Material for this task:

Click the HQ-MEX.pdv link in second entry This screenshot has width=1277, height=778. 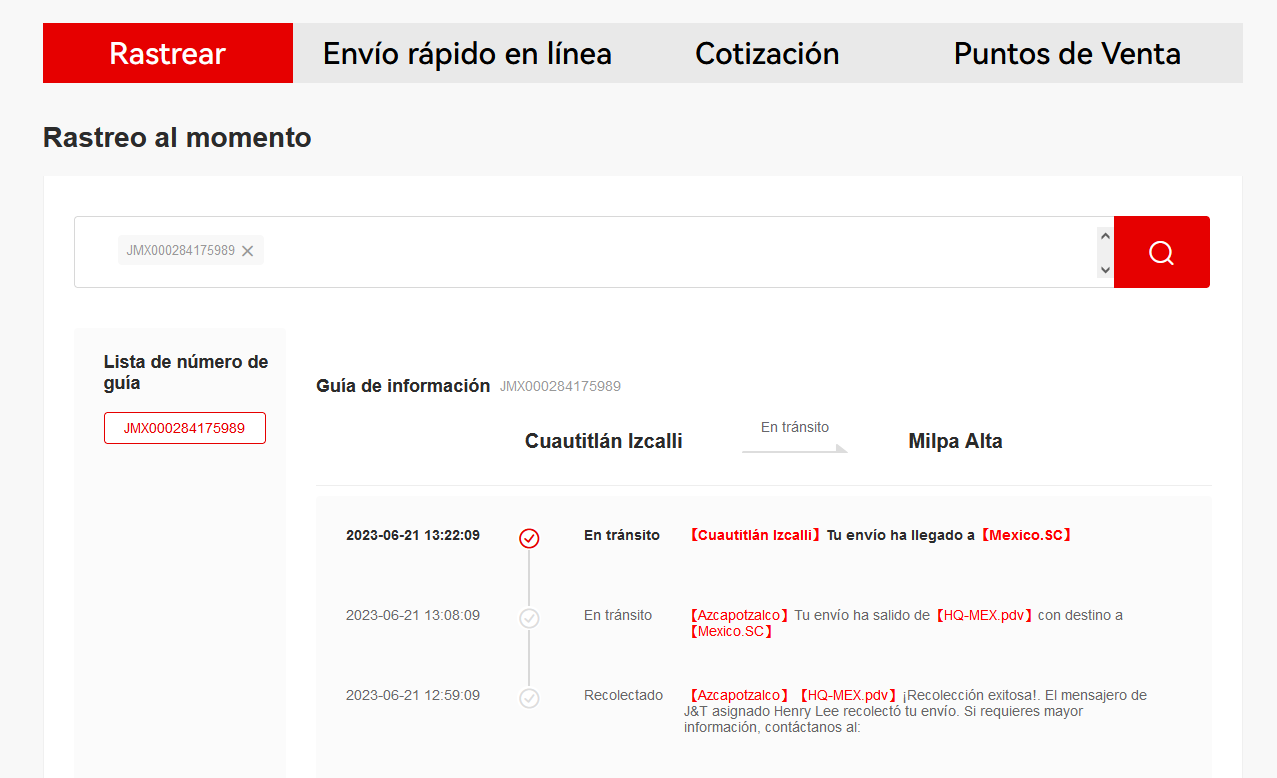tap(984, 615)
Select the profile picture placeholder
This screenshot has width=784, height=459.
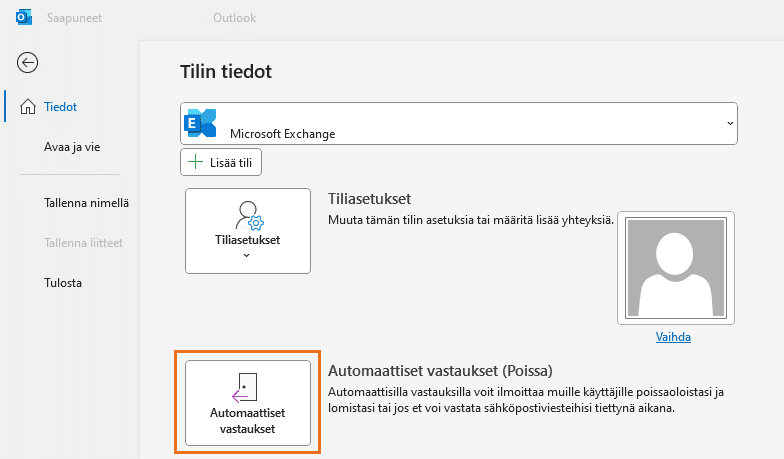tap(675, 268)
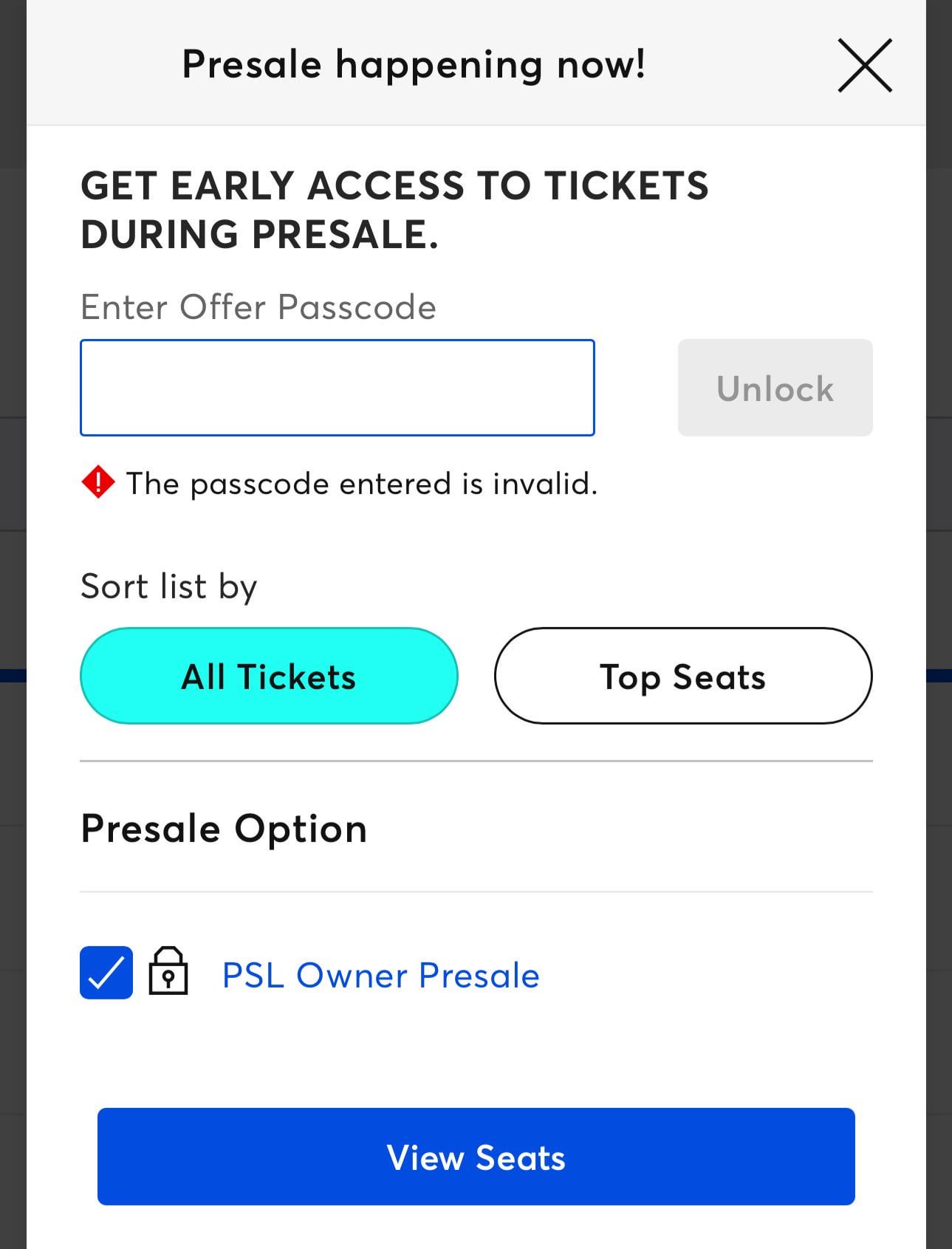Click the "Sort list by" label

pos(168,587)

What is being asked:
Find the line that contains "Select the profile picture placeholder" and repeat it, along with every line after it to the end of the data, exactly; drop the pictures.

Task response:
Select the profile picture placeholder
This screenshot has width=784, height=459.
tap(675, 268)
Click the "Sort list by" label

pos(168,587)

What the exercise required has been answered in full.